A Forest Service 'Perfect Storm'
John Freemuth

The federal lands and the bureaus that manage them may be entering a period from which they may well emerge very different than they are today. At first glance this might surprise people, as the Bush administration, led by the Secretary of Interior, Dirk Kempthorne, has proposed large spending increases for the national parks in a move not seen since days of Mission 66. All must be well.

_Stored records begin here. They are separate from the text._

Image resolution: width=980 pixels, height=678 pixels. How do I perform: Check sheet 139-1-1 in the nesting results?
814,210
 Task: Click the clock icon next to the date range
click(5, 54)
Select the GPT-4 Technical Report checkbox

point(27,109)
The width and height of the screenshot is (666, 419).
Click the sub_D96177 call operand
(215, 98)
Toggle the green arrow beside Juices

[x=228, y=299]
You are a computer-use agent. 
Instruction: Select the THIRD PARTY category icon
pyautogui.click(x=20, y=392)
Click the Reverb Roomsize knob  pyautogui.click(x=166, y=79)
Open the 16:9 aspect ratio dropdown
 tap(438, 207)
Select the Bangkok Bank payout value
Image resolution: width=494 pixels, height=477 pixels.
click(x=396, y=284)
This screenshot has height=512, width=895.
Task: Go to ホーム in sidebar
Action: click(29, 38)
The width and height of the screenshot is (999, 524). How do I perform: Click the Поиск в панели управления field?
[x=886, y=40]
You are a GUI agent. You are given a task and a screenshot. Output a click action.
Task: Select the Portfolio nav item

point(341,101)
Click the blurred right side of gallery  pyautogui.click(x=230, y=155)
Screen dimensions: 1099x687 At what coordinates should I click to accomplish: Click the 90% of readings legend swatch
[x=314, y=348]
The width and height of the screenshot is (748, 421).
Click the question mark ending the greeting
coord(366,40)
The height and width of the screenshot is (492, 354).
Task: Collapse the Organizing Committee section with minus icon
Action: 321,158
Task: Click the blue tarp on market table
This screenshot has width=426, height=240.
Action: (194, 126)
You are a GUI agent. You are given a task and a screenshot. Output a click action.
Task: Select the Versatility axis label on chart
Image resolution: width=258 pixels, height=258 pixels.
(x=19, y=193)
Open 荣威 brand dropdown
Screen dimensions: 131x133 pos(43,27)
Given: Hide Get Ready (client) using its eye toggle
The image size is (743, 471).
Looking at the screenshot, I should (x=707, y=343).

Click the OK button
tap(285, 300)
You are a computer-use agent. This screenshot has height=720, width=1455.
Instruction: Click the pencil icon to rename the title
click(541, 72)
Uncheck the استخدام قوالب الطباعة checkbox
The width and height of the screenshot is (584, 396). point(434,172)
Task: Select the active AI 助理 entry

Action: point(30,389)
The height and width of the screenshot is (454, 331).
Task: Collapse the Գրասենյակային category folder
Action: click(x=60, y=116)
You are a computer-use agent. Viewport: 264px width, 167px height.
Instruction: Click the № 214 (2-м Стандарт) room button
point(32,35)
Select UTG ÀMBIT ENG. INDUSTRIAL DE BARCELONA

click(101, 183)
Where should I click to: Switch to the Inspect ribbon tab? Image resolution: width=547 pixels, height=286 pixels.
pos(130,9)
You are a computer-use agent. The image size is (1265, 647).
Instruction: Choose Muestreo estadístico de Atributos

Well not exactly. The parks are really a small part of the federal estate, some 76 million acres, with both the national forests (Forest Service)and Bureau of Land Management administered land amounting to around 450 million acres, while the national wildlife refuges (Fish and Wildlife Service)add around 87 million. Perhaps the most noticeable change is what is happening to the Forest Service and by implication the national forests. The bureau did have all lot of trouble in the recent past, adjusting to changes in public attitudes about the primary purposes of national forests. Rightly or wrongly, forests became seen more as places for recreation and resource protection, than for the provision of goods and services (notably timber) for society. The Forest Service struggled, but has tried steadily to work its way though adapting to those changes in public expectations. There have been successes and there have been failures. Yet now the agency may be facing a perfect storm of alarming proportions.

That storm has a number of forces within it. Fire costs are eating up higher and higher portions of the agency’s budget. The reasons include increased growth in rural forest interface lands, but also a fire fighting culture that still largely emphasizes suppression, and a Congress that that demands it. Some argue that states counties and localities should pay more of the costs, but that is difficult to imagine being accomplished anytime soon. The agency is also looking at a 25% reduction of its costs (it is unclear whether this is regional and Washington level, or agency-wide)over the next three years, leading to a reduction in personnel, while suggesting that it might have to close some campgrounds and other recreational sites. Some of its other core functions are being subjected to contracting, a process that could lead to a legitimate argument that the agency ought to simply abolished. If this is not enough, the agency has announced that it will no longer link forest plans with the preparation of environmental impacts statements (EISs), while at the same time also giving energy projects categorical exclusions (applications for permits to drill) at a project level, leading some people to assert that this amounts to a “double exemption” from NEPA. While there may very good reasons for some of this, and the agency might, if given time, be able to show that its decisions have actually gotten better and timelier, suspicion is rampant.

The agency is showing increasing signs of being an organization under stress and it knows it. It has begun internal discussions on what might be described as a return to key ideas (foundations) that might allow it to better govern itself, restore morale, and make consistent and principled decisions. We in the public should wish the agency well. We need to do something else. We need to consider what the alternatives really are. There are a hundred things that the Forest Service might do better….but that’s true about any organization, public, private or nonprofit. But what we may be embarking on here is a shrinking of a very visible and many would say cherished part of the public estate and its very public agency. If we want these lands to remain public and open to all then we need to realize that that is what may be ultimately at stake.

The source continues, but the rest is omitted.